El conjunto se compone de 13 crónicas en donde el eje que vertebra los relatos son las experiencias vitales de la escritora que van desde la dictadura, su trabajo como abogada, la familia, la maternidad, lo sobre natural entre otros. Así “La casa del jardinero” y “Francisca” son de la órbita de su experiencia en el derecho penal, “No hay tiempo para el amor”, “Lucía” y “Mi hermana” se conectan con las vivencias durante la dictadura cívico militar en Chile, “La Ouija” habla sobre sucesos paranormales y el resto de las historias son de carácter más personal.

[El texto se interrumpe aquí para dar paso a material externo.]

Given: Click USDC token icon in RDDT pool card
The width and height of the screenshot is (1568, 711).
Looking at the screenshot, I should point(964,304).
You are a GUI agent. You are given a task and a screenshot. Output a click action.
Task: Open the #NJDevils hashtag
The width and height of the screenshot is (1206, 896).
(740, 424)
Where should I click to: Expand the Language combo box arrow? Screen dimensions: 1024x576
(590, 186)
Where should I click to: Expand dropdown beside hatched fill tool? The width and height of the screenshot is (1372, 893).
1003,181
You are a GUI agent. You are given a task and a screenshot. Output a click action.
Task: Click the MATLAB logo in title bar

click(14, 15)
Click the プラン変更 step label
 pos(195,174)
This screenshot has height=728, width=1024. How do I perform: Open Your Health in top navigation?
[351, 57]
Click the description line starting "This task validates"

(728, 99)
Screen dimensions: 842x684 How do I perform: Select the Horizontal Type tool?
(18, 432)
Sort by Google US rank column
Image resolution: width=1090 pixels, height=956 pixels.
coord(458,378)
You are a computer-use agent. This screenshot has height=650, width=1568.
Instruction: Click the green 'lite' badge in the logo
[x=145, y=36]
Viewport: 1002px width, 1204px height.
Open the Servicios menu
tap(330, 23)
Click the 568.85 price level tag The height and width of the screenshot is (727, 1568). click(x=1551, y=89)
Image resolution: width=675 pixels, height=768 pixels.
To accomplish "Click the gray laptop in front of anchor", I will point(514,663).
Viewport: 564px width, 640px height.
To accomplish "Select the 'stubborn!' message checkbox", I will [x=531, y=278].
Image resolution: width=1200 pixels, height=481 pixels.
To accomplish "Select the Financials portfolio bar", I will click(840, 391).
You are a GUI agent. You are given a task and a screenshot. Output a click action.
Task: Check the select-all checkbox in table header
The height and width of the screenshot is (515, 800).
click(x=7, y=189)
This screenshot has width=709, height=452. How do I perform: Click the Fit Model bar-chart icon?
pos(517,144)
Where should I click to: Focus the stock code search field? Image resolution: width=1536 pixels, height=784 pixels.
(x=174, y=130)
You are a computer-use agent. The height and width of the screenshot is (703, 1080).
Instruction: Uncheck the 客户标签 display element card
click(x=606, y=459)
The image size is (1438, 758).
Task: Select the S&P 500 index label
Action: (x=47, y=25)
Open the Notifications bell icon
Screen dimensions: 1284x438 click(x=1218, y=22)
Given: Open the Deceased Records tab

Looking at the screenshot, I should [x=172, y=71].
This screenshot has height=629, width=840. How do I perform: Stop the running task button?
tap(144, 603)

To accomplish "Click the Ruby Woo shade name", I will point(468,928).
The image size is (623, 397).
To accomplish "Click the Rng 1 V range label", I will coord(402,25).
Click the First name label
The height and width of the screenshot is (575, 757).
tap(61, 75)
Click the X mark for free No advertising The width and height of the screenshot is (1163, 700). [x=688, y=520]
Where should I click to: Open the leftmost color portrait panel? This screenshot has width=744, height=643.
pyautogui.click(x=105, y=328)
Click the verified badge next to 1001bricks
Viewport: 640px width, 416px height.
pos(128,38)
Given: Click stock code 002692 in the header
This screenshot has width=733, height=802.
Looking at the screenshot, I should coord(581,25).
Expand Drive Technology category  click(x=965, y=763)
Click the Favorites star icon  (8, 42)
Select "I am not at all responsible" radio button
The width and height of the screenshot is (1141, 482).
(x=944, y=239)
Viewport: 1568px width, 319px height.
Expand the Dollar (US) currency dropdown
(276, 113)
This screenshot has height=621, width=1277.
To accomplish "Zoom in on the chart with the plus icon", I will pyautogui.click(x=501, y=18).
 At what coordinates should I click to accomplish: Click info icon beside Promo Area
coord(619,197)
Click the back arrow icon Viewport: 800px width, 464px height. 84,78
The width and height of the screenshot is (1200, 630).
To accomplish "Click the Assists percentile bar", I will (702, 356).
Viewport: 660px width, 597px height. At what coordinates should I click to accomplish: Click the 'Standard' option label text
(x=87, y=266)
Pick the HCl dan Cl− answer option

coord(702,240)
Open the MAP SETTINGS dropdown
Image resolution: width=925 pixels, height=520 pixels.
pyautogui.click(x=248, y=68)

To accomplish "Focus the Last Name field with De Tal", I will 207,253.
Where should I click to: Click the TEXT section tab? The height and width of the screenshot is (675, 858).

“La casa del jardinero” y “Francisca” son relatos que nos conectan de manera casi instantánea con el policial, don Jaime el amable jardinero que al mismo tiempo es un sicópata sexual y con un pasado como agente de represión dictatorial, se toma las páginas de la primera crónica, el hecho no nos da tregua y acompañamos a la narradora en esa vulnerable sensación de “nos salvamos de milagro” aunque la protagonista sea escéptica. Misma percepción nos ocurre con “Francisca” la monja de claustro violada por un electricista, si bien en la primera crónica son retazos de memorias que se conectan dentro de la narración, en el caso de la segunda es mucho más fuerte y directa puesto que se ficcionaliza un delito que la autora escucha como abogada y perito. Se destaca que en esta segunda historia la escritora nos muestra como una institución religiosa puede ayudar a la configuración de una personalidad que queda indefensa, sola y sin herramientas frente a cualquier tipo de abuso.
Los relatos sobre la dictadura tienen como telón de fondo un pueblo que podría ser San Felipe, Los Andes o San Vicente de Tagua Tagua, lo sugestivo aquí es la dinámica social que describe la autora; pueblos pequeños en donde cualquier comportamiento algo extravagante es rechazado y posee un estigma social. En el cual los rumores se vuelven monstruosos y pueden cambiar la suerte de una persona. Y en el que la dictadura se vivió en una especie de área chica, sabiendo perfectamente quiénes estaban a favor del régimen y quiénes en contra dentro de, por ejemplo, un establecimiento educacional pagado.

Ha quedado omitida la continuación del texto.